| Exercise task A |
Translate this sentence from the collective communication operations page into Spanish: "Each rank sends a tensor chunk to each other rank and receives a tensor chunk from each other rank."
| Exercise task B |
On the collective communication operations page, what happens at the end of an all_to_all call when async_op is False?

| Source document |
>> BEGIN
Collective Communication Operations#

Warning

The Gluon API is experimental and may undergo breaking changes in future releases.

Collective communication operations accessible via the ccl attribute on the IrisGluon instance (e.g. ctx.ccl.all_to_all(...)).

all_to_all#

CCL.all_to_all(output_tensor, input_tensor, group=None, async_op=False, config=None)#

All-to-all collective operation.

Each rank sends a tensor chunk to each other rank and receives a tensor chunk from each other rank. Input/output tensors should have shape (M, N * world_size) where each chunk of N columns corresponds to one rank.

Parameters:
  • output_tensor – Output tensor of shape (M, N * world_size)

  • input_tensor – Input tensor of shape (M, N * world_size)

  • group – ProcessGroup or None. If None, uses all ranks in shmem context. Default: None.

  • async_op – If False, performs a barrier at the end. If True, returns immediately. Default: False.

  • config – Config instance with kernel parameters (default: None). If None, uses default Config values. Set config.use_gluon=True to use Gluon implementation with traffic shaping.

Example

>>> shmem = iris_gluon.iris()
>>> shmem.ccl.all_to_all(output_tensor, input_tensor)
>>> # Custom configuration with Gluon traffic shaping
>>> from iris.ccl import Config
>>> config = Config(use_gluon=True, block_size_m=128, block_size_n=32)
>>> shmem.ccl.all_to_all(output_tensor, input_tensor, config=config)

all_gather#

CCL.all_gather(output_tensor, input_tensor, group=None, async_op=False, config=None)#

All-gather collective operation.

Each rank sends its input tensor to all ranks, and all ranks receive and concatenate all input tensors along dimension 0 (rows), matching torch.distributed.all_gather_into_tensor behavior.

Parameters:
  • output_tensor – Output tensor of shape (world_size * M, N) - will contain concatenated inputs

  • input_tensor – Input tensor of shape (M, N) - local rank’s data to send

  • group – ProcessGroup or None. If None, uses all ranks in shmem context. Default: None.
>> END
| Dataset entries |
>> BEGIN
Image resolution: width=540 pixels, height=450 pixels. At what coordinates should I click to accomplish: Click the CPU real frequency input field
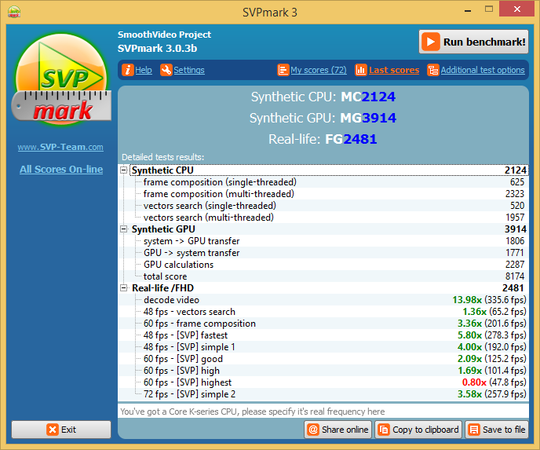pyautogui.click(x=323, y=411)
>> END
>> BEGIN
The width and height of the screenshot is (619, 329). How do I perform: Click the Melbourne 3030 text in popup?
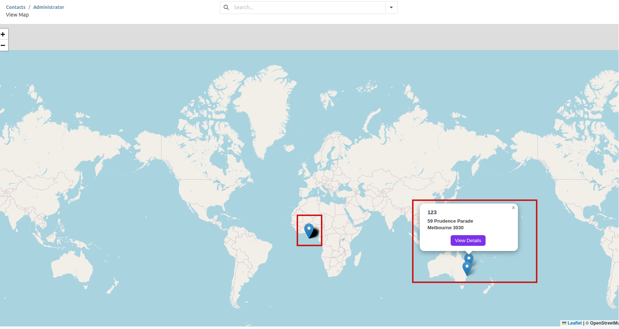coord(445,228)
>> END
| Complete output A |
Cada rango envía un fragmento de tensor a cada uno de los demás rangos y recibe un fragmento de tensor de cada uno de los demás rangos.

| Complete output B |
It performs a barrier at the end.